JIMC-Kyoto aims to be a truly international institution. While court-annexed mediation and ADR in Japan tends to follow a more evaluative approach (compared for example to Australia), JIMC-Kyoto will not proscribe any particular type of mediation but rather leave it to the mediators and parties to determine the appropriate methodology. For this purpose, the organising committee is compiling a panel of international mediators whose approaches are facilitative, evaluative and or in between. The Singapore International Mediation Center, with its own panel of international mediators, is advising JIMC-Kyoto on the composition of this panel. JIMC-Kyoto and the SIMC have also made plans to collaborate on mediator training, events and promotion. The Centre’s potential is bolstered as UNCITRAL’s Working Group II progresses towards an instrument for the enforcement of international commercial settlement agreements resulting from mediation.

WHAT THE TASK REQUIRES =
Continue the passage about the JIMC-Kyoto mediation center from where it stops. The records have no connection to the text.

(Page and screen pointing data)
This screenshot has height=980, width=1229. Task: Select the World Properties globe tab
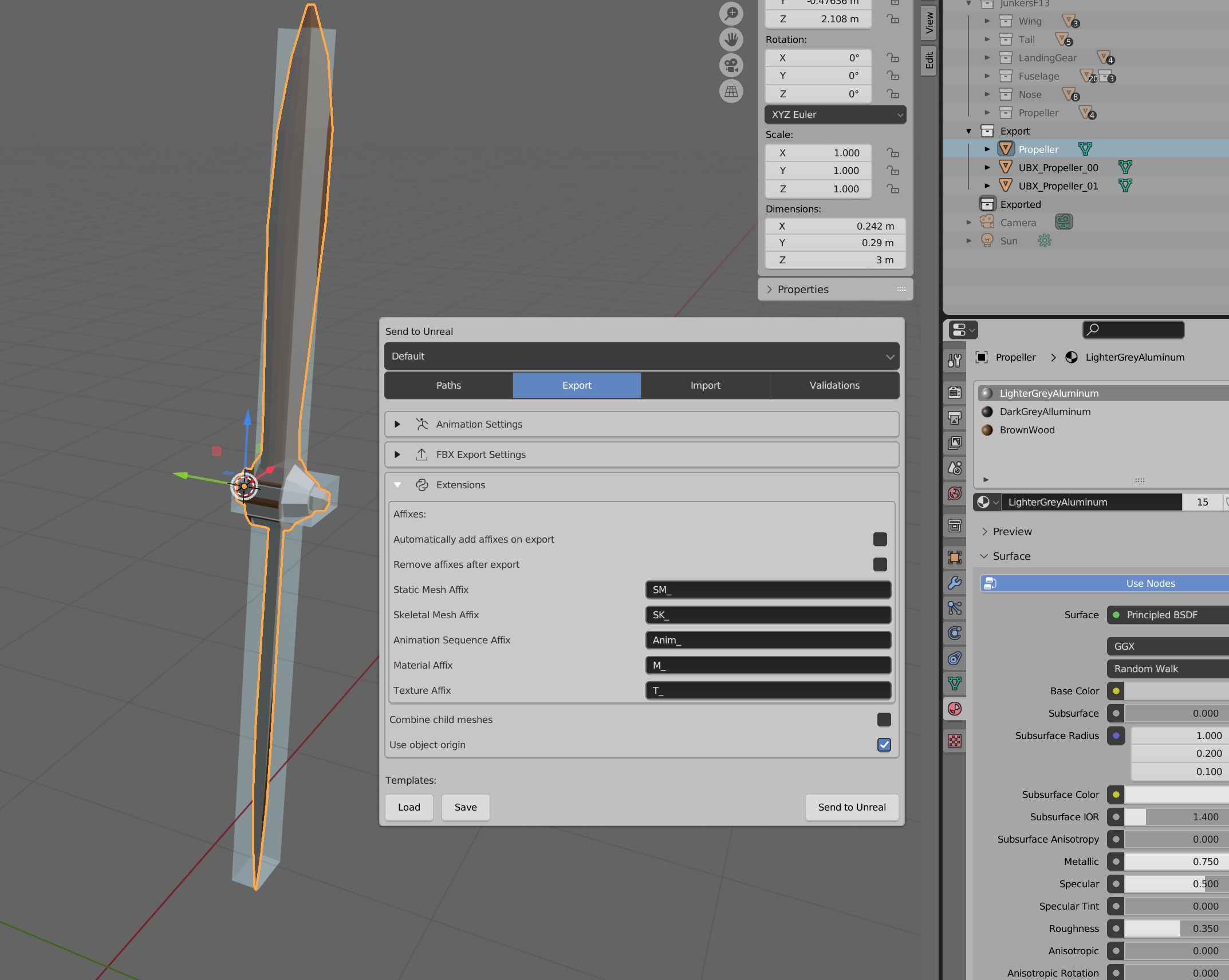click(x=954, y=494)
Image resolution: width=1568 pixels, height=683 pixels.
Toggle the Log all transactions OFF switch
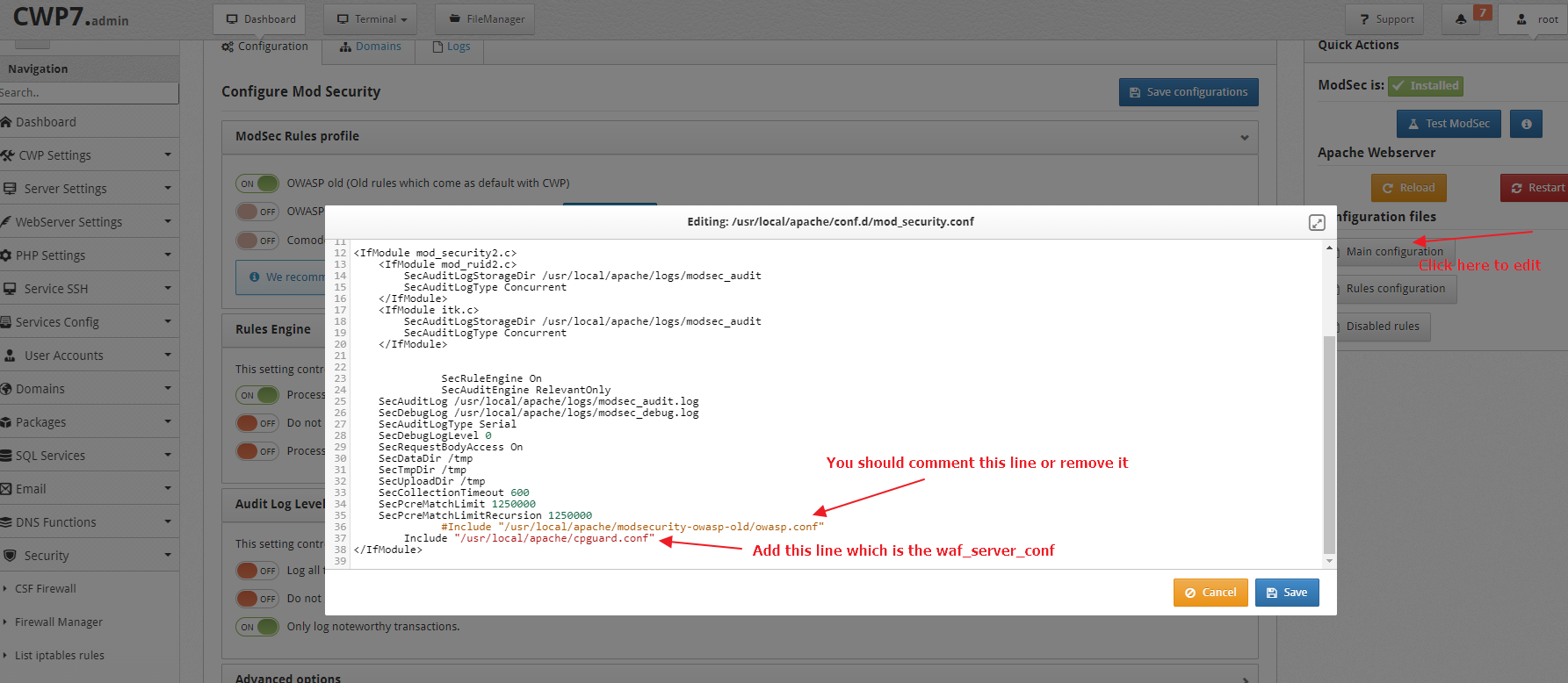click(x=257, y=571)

EXERCISE OUTPUT =
Further Promising Developments

Another key player in successfully promoting both these initiatives to reposition Japan as a regional hub in international dispute resolution services will be the Justice Ministry. Its Litigation Bureau has been expanded in recent years (now called the Shomu-kyoku), partly to respond to more and increasingly complex domestic lawsuits involving the Japanese government, but also by adding an “international litigation” support unit (including several bengoshi lawyers on fixed-term contracts) to assist the Foreign Ministry. One of the unit’s aims is to be better prepared for any investor-state dispute settlement claim that might be brought against Japan, amidst proliferating investment treaties and slowly increasing inbound FDI. Yet it could achieve this partly by becoming more familiar with and supportive of international commercial arbitration and mediation processes.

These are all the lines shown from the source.